* _WHAT THIS TASK INVOLVES_: Copy out the records word for word, starting with the line containing "Where should I" and going on through the line containing "[1120, 337]", both included.

* _WORKING DATA_:
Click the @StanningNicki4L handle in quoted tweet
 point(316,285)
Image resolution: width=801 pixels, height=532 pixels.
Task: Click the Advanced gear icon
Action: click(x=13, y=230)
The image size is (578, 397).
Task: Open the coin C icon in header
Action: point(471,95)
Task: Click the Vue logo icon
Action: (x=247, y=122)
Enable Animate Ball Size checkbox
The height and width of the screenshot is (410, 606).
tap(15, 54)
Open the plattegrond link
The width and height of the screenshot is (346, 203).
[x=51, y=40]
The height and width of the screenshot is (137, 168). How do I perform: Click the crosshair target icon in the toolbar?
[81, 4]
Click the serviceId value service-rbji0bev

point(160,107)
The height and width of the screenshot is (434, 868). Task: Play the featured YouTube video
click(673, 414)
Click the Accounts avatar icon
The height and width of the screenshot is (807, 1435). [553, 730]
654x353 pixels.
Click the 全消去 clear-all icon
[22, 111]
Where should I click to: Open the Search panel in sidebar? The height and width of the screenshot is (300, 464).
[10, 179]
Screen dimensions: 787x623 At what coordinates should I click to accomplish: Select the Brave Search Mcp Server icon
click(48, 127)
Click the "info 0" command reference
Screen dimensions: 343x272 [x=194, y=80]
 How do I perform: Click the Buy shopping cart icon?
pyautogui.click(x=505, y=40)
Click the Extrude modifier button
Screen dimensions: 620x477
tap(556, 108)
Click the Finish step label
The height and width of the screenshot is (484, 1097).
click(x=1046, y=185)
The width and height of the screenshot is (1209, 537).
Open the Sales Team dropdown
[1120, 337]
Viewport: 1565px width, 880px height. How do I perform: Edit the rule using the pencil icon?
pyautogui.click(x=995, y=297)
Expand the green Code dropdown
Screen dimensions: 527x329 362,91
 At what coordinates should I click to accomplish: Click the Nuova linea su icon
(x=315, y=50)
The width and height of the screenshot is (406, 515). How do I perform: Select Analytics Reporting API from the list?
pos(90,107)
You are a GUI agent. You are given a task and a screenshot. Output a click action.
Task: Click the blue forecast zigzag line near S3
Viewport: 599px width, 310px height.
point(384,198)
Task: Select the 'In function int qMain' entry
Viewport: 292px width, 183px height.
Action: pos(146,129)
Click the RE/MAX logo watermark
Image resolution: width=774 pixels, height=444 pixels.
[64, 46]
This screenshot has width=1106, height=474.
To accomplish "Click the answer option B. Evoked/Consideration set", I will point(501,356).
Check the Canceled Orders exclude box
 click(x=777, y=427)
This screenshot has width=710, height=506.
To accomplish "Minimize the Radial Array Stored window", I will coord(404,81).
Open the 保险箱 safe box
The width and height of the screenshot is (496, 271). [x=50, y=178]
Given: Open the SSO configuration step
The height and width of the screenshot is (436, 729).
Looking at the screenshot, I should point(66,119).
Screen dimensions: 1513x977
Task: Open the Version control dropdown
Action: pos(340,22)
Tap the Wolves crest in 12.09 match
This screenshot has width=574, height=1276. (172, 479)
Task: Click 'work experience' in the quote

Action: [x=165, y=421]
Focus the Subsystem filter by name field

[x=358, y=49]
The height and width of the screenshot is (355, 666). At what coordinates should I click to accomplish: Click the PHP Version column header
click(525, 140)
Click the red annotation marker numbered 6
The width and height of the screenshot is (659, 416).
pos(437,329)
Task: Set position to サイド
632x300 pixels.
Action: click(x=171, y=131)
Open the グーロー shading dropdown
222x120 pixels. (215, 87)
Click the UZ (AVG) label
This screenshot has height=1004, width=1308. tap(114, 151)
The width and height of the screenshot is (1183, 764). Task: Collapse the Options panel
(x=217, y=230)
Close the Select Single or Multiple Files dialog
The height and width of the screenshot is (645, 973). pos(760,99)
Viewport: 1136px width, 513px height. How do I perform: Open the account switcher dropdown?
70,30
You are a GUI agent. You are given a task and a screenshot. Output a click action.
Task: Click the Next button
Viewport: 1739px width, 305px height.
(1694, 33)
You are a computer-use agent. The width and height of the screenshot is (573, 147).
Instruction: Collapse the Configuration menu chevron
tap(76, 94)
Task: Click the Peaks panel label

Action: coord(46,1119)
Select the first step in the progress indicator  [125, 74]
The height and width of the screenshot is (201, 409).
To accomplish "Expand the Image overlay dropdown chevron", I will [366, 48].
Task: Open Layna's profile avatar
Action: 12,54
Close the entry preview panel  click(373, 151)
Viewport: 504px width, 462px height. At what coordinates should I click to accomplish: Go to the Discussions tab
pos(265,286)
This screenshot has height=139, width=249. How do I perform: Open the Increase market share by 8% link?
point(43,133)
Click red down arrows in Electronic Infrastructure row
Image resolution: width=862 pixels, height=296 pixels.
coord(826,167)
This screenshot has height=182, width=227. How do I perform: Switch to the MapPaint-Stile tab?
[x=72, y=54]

* _ANSWER TO THE TASK_:
Where should I click to: Open the Search panel in sidebar? The height and width of the screenshot is (300, 464).
[10, 179]
Screen dimensions: 787x623 At what coordinates should I click to accomplish: Select the Brave Search Mcp Server icon
click(48, 127)
Click the "info 0" command reference
Screen dimensions: 343x272 [x=194, y=80]
 How do I perform: Click the Buy shopping cart icon?
pyautogui.click(x=505, y=40)
Click the Extrude modifier button
Screen dimensions: 620x477
tap(556, 108)
Click the Finish step label
The height and width of the screenshot is (484, 1097).
click(x=1046, y=185)
The width and height of the screenshot is (1209, 537).
Open the Sales Team dropdown
[1120, 337]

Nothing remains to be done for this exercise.